Question

Two bodies of masses \( m_1 = 5 \, \text{kg} \) and \( m_2 = 10 \, \text{kg} \) are placed 2 meters apart. What is the gravitational force between them?

• A. \( 8.34 \times 10^{-10} \, \text{N} \)
• B. \( 6.67 \times 10^{-11} \, \text{N} \)
• C. \( 3.34 \times 10^{-7} \, \text{N} \)
• D. \( 2.00 \times 10^{-10} \, \text{N} \)

Hint:

To calculate the gravitational force between two masses, use the formula \( F = G \frac{m_1 m_2}{r^2} \) and ensure to use the correct value for the gravitational constant.

Answer 1

The Correct Option is A

Given:

• Body 1 mass: \( m_1 = 5 \, \text{kg} \)
• Body 2 mass: \( m_2 = 10 \, \text{kg} \)
• Separation distance: \( r = 2 \, \text{m} \)

Step 1: Apply the Gravitational Force Equation

The gravitational force between two objects is calculated using:

\[ F = G \frac{m_1 m_2}{r^2} \] where: - \( F \) is the force, - \( G = 6.67 \times 10^{-11} \, \text{N} \cdot \text{m}^2 / \text{kg}^2 \) is the gravitational constant, - \( m_1 \) and \( m_2 \) are the masses, - \( r \) is the distance between the masses.

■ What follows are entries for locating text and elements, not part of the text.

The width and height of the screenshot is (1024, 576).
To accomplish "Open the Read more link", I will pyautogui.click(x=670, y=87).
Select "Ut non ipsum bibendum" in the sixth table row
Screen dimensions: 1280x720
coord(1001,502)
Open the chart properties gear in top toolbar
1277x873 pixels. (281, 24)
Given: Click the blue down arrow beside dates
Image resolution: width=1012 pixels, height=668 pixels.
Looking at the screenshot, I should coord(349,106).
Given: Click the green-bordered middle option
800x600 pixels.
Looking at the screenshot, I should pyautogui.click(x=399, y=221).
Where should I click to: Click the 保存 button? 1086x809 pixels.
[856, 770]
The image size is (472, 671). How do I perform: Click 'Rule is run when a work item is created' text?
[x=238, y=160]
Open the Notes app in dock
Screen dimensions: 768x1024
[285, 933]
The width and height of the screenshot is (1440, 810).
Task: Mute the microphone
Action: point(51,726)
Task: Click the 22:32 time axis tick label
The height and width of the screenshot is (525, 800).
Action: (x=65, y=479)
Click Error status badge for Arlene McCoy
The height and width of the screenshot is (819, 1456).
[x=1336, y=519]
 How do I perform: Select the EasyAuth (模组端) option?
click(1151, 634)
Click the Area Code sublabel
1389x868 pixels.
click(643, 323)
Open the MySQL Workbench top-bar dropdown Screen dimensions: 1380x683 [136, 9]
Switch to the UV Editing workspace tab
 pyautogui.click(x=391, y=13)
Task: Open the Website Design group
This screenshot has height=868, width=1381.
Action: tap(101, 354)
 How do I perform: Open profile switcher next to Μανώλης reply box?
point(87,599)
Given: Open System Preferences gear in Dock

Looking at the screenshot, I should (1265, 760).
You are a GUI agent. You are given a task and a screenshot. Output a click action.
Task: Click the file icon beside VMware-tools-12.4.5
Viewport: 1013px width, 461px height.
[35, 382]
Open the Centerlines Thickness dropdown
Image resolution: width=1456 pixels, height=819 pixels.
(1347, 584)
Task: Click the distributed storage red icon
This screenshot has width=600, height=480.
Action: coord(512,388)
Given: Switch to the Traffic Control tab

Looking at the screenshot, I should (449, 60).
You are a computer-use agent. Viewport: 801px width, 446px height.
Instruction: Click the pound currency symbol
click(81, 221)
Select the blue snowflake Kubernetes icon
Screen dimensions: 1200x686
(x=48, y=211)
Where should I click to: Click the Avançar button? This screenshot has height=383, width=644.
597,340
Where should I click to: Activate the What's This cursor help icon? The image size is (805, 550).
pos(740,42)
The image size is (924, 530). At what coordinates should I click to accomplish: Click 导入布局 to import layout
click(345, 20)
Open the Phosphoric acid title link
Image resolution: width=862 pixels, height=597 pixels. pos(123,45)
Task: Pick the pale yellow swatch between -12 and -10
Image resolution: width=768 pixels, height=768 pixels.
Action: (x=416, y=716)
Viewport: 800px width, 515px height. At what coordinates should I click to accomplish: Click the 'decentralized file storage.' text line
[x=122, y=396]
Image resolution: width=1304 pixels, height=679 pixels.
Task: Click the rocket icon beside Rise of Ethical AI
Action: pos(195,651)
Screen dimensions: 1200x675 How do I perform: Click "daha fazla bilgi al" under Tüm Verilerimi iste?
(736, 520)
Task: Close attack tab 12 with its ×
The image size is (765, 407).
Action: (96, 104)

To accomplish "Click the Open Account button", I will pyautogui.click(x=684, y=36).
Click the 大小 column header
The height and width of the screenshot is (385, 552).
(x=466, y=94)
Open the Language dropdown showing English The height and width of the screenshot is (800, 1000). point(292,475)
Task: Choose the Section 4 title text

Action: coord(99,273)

Step 2: Input Values into the Equation

\[ F = (6.67 \times 10^{-11}) \frac{(5)(10)}{(2)^2} \] \[ F = (6.67 \times 10^{-11}) \times \frac{50}{4} \] \[ F = (6.67 \times 10^{-11}) \times 12.5 = 8.3375 \times 10^{-10} \, \text{N} \]

Step 3: Adjust to Appropriate Significant Figures

\[ F \approx 8.34 \times 10^{-10} \, \text{N} \]

✅ Final Answer:

The gravitational force between the two bodies is approximately \( \boxed{8.34 \times 10^{-10} \, \text{N}} \).